Waldiger Berghang im Morgenlicht
Die Hütten haben größtenteils schon geschlossen, die Bergbahnen werden winterfit gemacht und das Almvieh ist im Tal. Jetzt beginnt die ruhige Zeit in den Alpen. Wandern im Oktober und November ist Bergsport für Ruhesuchende. Keine Karawanen zum Gipfel, nur noch abschalten im Farbrausch der Lärchenwälder. Mit der richtigen Ausrüstung ist das Wandern im Herbst ein Hochgenuss.

Wandern im Herbst: Kleidung und Accessoires

Der Tag verspricht Wärme und Sonne pur. Dennoch zeigt sich am frühen Morgen und in den Abendstunden bereits ein Vorgeschmack auf den nahen Winter. Nebel und Bodenfrost halten sich oft lange, vor allem im Schatten und in Talnähe. Hier kann es schon empfindlich kalt werden. Warme Merinounterwäsche oder eine Isolationsjacke, wie beispielsweise eine Daunenjacke oder Fleecejacke halten hier zuverlässig warm.

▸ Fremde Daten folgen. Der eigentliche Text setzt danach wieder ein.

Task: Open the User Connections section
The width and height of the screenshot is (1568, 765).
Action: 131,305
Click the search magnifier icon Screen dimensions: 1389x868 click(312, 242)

Auch eine Zipp-Off-Wanderhose ist für die wechselhaften Temperaturen äußerst praktisch. Für den Gipfel ist eine Windjacke - das kann entweder eine Hardshelljacke oder eine Softshelljacke sein - und ein zweites Funktionsshirt zum Wechseln sehr empfehlenswert, hier oben weht häufig schon ein eisiger Wind.

Accessoires, wie Mütze, Schlauchtuch oder Handschuhe sollten jetzt immer im Rucksack dabei sein.

Herbstwald in den Bergen

Ausrüstung zum Wandern im Herbst

Vor allem beim Wandern im Spätherbst ist in höheren Lagen bereits mit Schnee und Frost zu rechnen. Die Wanderwege, Wiesen und Felsen sind stellenweise glatt. Hier sind Grödel sehr empfehlenswert. Sie sind schnell und einfach an die Bergschuhe angebracht und sorgen für viel Grip.

Der Wanderrucksack sollte genügend Raum für extra Wasser und Proviant bieten. Die Hütten schließen meist bis spätestens Mitte Oktober, daher muss alles selbst mitgebracht werden.

Im Wald und auf schattigen, steilen Wiesen hält sich die Feuchtigkeit im Herbst sehr lange, auch wenn es nicht unmittelbar vor der Tour geregnet hat. Hier sind Wanderstöcke als zusätzliche Stütze eine echte Hilfe. So lassen sich auch steile, rutschige Passagen stabil bewältigen.
Herbstlich gefärbtes Blatt auf feuchten Felsen
Was ebenfalls nicht unterschätzt werden darf, sind die kürzer werdenden Tage. Vor allem nach der Zeitumstellung wird es bereits am späten Nachmittag dunkel und beim Abstieg wartet in den tieferen Lagen meist Wald. Wenn es beim Abstieg doch mal etwas später wird, ist eine Stirnlampe im Gepäck einfach ideal.

Alle Wandersachen beisammen? Perfekt, dann packt noch das Erste-Hilfe Set ein, das vergisst man so gern. Auch das Handy sollte geladen dabei sein, für Notfälle.

Unser Tipp: Klettersteige im Herbst

Es gibt keine bessere Zeit für Klettersteige, als sonnige Herbsttage. Der Fels ist komplett durchgetrocknet alle Schneereste sind weg und die großen Ausflugs- und Kursgruppen sind auch nicht mehr unterwegs. Genuss-Klettersteiggehen ohne Sonnenstich und Drängler – ein Traum!

Jetzt aber raus, genießt den Herbst und die Ruhe in den Bergen, solange es noch geht – der Winter kommt bestimmt!